Will connect to OSV API and query vulnerabilities from the specified packages.
Unlike the other query functions, osv_query
will only return content and not
the response object. By default all vulnerabilities are returned for any versions of the package flagged
in OSV. This can be subset manually or via the parameter all_affected
.
Usage
osv_query(
name = NULL,
version = NULL,
ecosystem = NULL,
all_affected = TRUE,
cache = TRUE,
...
)
Arguments
- name
Character vector of package names.
- version
Character vector of package versions,
NA
if ignoring versions.- ecosystem
Character vector of ecosystem(s) within which the package(s) exist.
- all_affected
Boolean value, if
TRUE
return all package results found per vulnerability discovered.- cache
Boolean value to determine if should use a cached version of the function and API results.
- ...
Any other parameters to pass to nested functions.
Details
Since the query and batchquery API endpoints have different outputs, this function will align their contents to be a list of vulnerabilities. For 'query' this meant flattening the returned list once; for 'batchquery' the returned IDs are used to fetch additional vulnerability information and then flattened to a list.
If only an ecosystem
parameter is provided, all vulnerabilities for that selection
will be downloaded from the OSV database and parsed into a tidied table. Since some
vulnerabilities can exist across ecosystems, all_affected
may need to be set to FALSE
.
Since the OSV database is organized by vulnerability, the returned content may have duplicate
package details as the same package, and possibly its version, may occur within several different
reported vulnerabilities.

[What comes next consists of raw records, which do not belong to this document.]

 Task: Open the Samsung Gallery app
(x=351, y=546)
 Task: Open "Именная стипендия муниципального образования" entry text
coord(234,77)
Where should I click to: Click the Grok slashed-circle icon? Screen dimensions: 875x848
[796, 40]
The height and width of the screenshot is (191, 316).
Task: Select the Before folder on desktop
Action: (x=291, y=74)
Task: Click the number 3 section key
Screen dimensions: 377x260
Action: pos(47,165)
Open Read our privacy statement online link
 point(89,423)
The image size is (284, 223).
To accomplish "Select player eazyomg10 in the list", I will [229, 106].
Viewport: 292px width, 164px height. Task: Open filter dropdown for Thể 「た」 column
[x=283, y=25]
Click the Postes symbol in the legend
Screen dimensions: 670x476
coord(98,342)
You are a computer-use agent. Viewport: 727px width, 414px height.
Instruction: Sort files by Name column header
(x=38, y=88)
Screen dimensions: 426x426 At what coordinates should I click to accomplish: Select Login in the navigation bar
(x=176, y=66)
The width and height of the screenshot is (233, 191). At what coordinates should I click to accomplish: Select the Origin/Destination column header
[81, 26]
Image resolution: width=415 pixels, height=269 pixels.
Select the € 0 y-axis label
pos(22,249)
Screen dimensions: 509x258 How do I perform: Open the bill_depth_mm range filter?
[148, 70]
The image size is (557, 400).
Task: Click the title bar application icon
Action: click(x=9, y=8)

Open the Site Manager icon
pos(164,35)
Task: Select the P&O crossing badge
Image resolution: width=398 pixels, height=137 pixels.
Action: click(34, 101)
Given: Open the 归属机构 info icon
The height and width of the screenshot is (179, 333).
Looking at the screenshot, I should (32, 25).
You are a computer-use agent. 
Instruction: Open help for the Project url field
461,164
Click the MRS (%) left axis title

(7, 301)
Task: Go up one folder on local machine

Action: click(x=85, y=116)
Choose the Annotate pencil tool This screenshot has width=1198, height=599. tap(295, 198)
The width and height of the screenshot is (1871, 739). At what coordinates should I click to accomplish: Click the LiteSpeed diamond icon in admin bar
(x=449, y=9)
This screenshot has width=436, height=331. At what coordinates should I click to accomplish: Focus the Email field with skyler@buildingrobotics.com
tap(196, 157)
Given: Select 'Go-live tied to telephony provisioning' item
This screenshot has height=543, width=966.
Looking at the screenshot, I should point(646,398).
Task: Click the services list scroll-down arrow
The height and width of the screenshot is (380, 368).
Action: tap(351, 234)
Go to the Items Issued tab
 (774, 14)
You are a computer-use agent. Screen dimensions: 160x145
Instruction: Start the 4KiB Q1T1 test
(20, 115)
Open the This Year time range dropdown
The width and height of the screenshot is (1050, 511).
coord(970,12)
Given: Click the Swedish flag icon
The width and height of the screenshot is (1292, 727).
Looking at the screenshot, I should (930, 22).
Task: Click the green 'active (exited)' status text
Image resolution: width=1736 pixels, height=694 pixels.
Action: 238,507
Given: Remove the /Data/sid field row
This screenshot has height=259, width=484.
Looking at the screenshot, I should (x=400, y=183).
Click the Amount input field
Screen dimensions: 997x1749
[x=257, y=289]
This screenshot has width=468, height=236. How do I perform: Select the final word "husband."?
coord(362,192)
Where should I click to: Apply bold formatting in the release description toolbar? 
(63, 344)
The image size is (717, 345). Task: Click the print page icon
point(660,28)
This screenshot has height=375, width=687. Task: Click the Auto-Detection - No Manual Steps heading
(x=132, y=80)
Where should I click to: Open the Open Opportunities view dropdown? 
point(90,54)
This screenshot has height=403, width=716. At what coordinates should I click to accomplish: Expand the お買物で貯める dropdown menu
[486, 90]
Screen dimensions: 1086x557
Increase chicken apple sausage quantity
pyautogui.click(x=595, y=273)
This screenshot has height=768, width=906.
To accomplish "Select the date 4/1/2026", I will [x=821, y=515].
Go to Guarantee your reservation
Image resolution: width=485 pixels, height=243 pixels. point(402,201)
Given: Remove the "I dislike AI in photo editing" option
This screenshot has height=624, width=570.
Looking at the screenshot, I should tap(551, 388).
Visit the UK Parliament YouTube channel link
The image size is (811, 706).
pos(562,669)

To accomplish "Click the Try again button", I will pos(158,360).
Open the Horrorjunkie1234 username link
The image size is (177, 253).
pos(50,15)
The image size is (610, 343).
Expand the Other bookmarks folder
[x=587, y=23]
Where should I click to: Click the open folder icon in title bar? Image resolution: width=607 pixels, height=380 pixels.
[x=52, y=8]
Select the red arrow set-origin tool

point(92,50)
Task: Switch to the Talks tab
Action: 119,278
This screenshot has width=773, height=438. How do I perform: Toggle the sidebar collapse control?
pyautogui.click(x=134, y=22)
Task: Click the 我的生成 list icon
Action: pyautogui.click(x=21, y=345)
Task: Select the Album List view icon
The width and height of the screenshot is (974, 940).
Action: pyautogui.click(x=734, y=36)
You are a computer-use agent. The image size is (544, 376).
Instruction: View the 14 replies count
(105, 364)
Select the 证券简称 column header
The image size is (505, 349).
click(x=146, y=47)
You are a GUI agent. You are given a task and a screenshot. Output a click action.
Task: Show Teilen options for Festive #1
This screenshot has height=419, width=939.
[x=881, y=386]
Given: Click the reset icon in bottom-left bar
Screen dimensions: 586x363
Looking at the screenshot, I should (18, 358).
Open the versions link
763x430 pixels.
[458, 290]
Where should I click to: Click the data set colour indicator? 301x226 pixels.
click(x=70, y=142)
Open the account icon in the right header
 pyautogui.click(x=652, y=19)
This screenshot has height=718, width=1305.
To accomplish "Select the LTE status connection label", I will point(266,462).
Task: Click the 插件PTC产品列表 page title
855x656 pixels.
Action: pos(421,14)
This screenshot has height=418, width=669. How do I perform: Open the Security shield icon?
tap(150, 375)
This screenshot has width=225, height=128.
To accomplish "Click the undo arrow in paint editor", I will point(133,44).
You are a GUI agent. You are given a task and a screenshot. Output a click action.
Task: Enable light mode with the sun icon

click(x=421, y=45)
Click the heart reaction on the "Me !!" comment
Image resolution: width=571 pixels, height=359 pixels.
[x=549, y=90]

To avoid this behaviour, set the all_affected
parameter to FALSE
.
Due to variations in formatting from the OSV API, not all responses have versions associated in
the response but instead use ranges. Filtering currently does not apply to this field and may return
all versions affected within the ranges. If you suspect ranges are used instead of specific version codes,
examine the response object using lower-level functions like osv_query_1()
.
To speed up the process for large ecosystems you can set future::plan()
for parallelization; this will be respected via the furrr
package. The default will be to run sequentially.
There are performance impacts to allow for mixed ecosystems to be queried. For packages with many vulnerabilities,
it can be faster to perform those separately so all vulnerabilities can be pulled at once and not individually. Alternative
approaches may be implemented in future versions.